**Problem to solve**
Select, from the data, each line where "agent" occurs.

------------------------------------------------------------

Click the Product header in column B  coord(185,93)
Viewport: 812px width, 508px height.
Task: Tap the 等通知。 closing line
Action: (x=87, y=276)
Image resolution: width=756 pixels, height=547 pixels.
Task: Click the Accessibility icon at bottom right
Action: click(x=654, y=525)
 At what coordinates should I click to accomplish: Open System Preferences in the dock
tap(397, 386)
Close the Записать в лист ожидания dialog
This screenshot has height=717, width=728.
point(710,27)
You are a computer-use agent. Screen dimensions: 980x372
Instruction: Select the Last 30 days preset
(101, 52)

------------------------------------------------------------

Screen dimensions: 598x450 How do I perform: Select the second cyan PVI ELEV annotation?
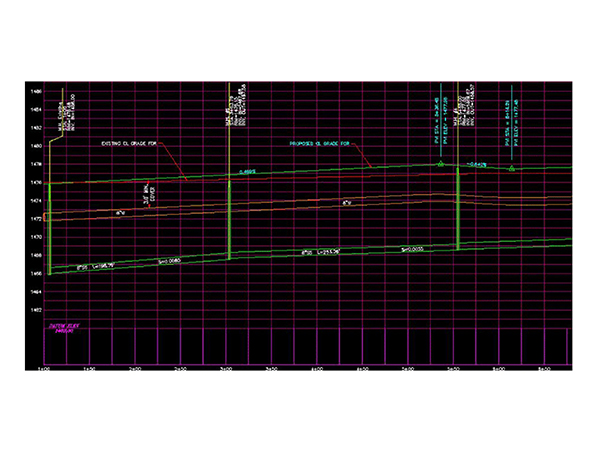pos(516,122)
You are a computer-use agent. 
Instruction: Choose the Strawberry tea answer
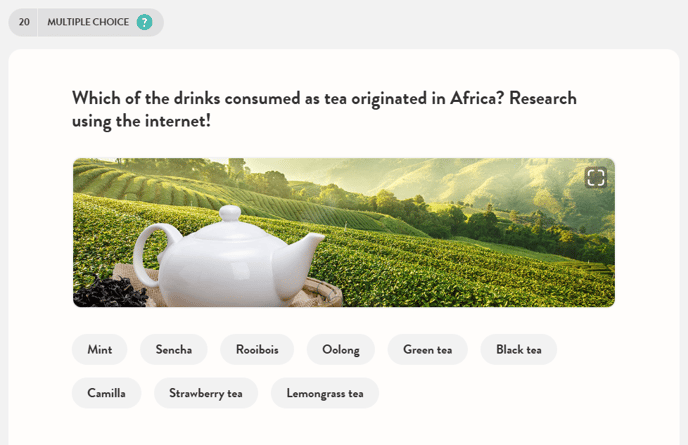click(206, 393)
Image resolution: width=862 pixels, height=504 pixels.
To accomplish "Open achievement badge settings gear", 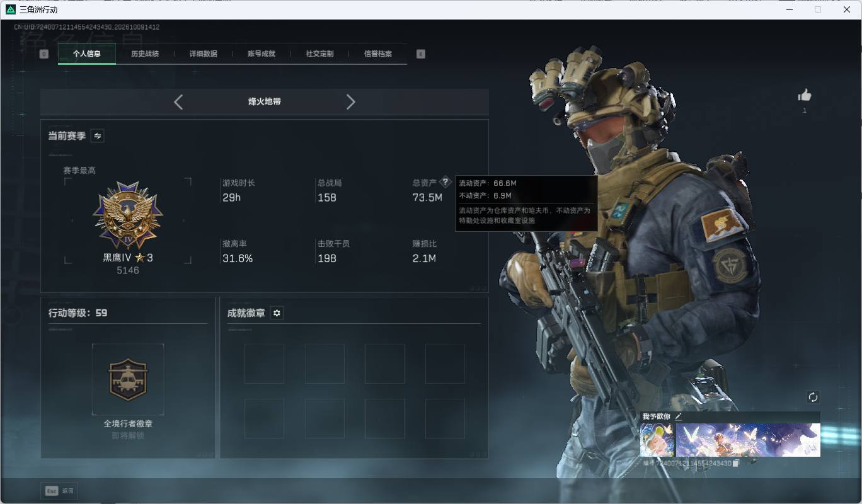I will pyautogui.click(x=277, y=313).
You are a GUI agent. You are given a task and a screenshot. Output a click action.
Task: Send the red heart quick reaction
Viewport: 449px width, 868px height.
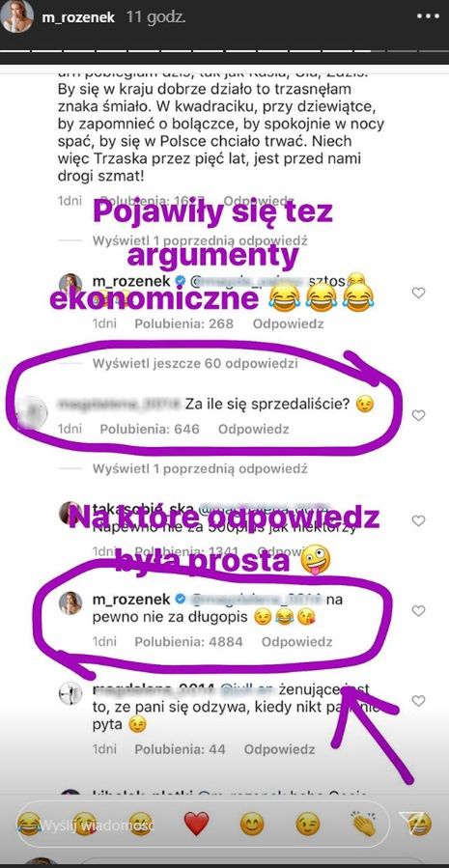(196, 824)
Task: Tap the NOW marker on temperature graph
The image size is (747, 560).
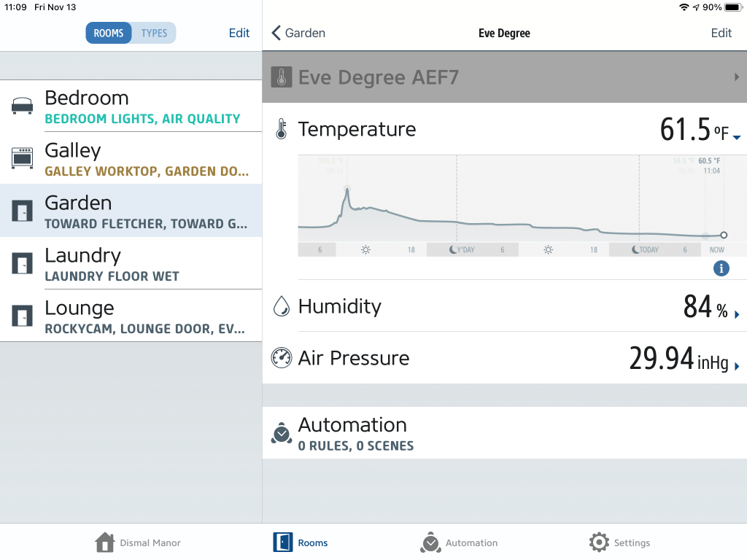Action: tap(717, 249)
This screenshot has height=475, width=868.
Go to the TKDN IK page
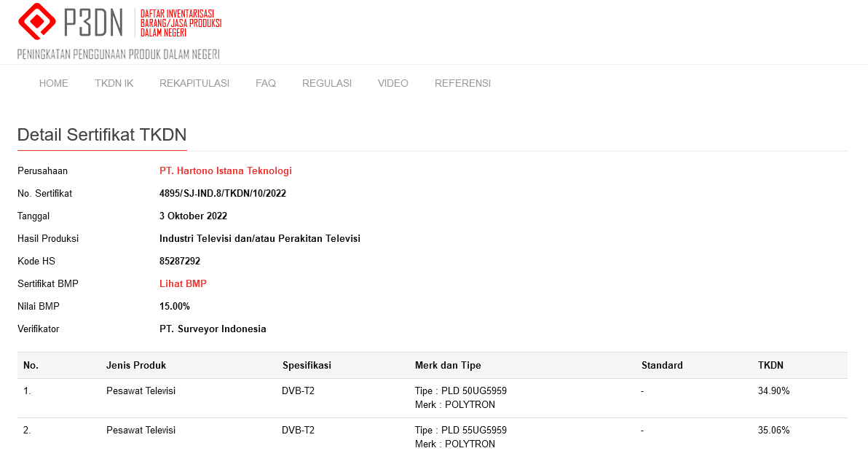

------------------------------------------------------------

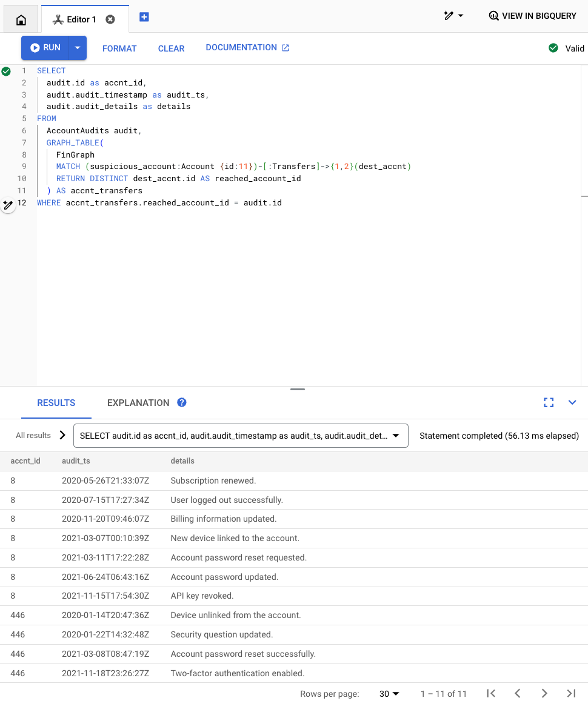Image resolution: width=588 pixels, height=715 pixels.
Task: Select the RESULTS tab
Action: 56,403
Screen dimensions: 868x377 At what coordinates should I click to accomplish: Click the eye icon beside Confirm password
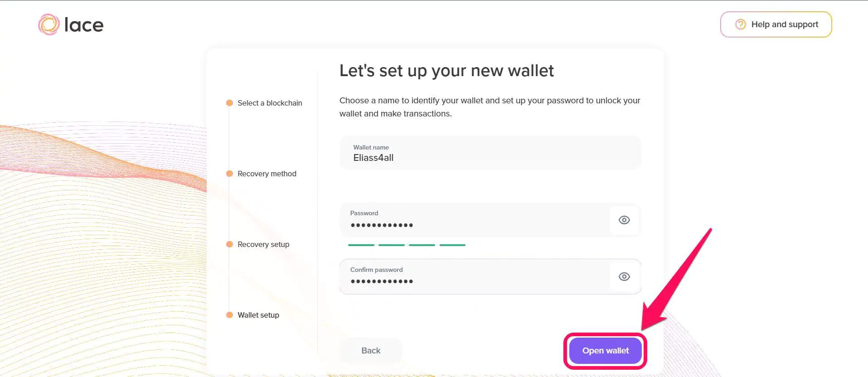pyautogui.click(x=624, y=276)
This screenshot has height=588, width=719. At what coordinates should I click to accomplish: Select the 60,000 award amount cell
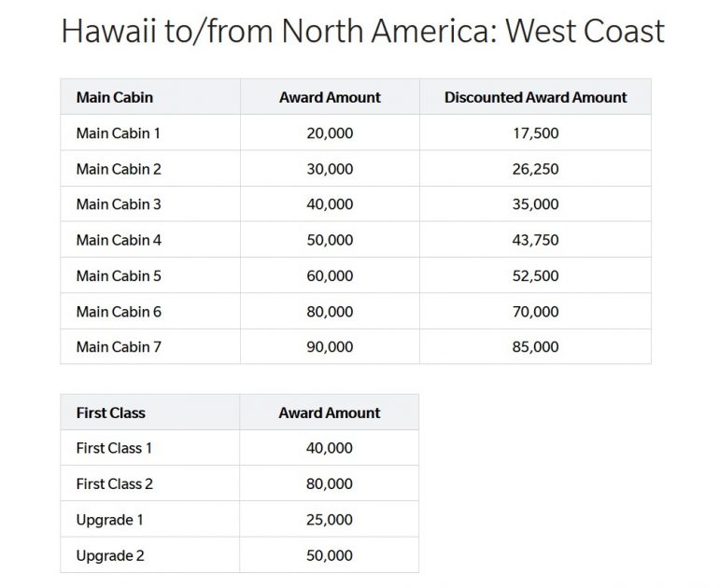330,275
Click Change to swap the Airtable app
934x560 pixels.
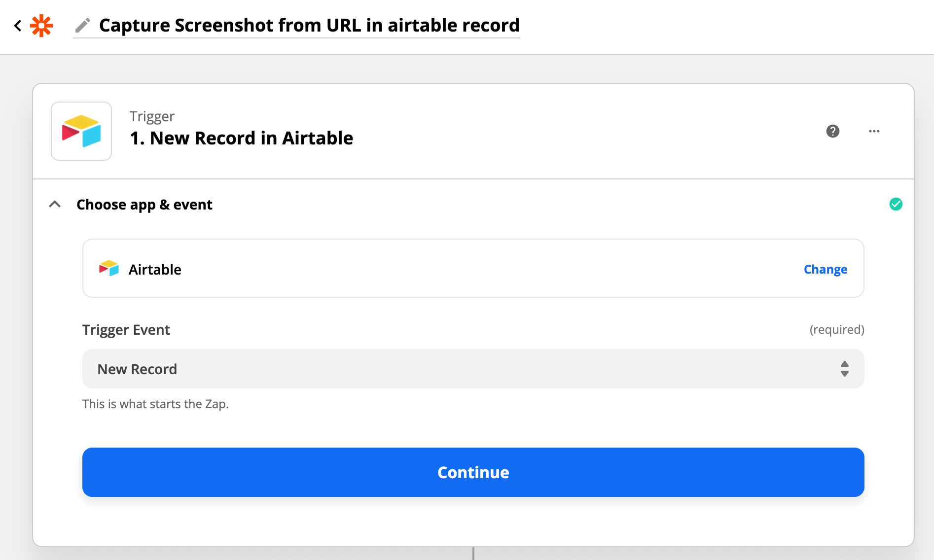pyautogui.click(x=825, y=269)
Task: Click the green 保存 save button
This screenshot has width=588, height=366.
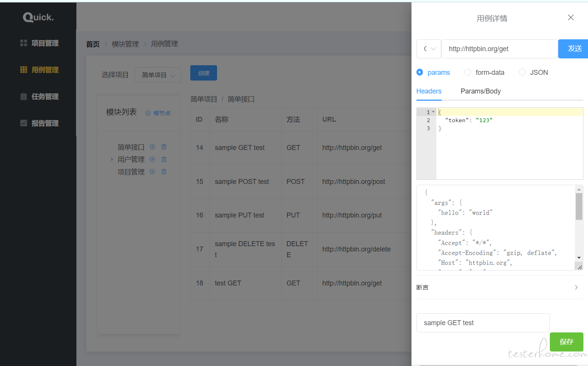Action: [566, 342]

------------------------------------------------------------

**Exercise answer**
You are a computer-use agent. Screen dimensions: 980x372
You are a computer-use agent. 
You are a GUI agent. You are given a task and a screenshot. Output a click action.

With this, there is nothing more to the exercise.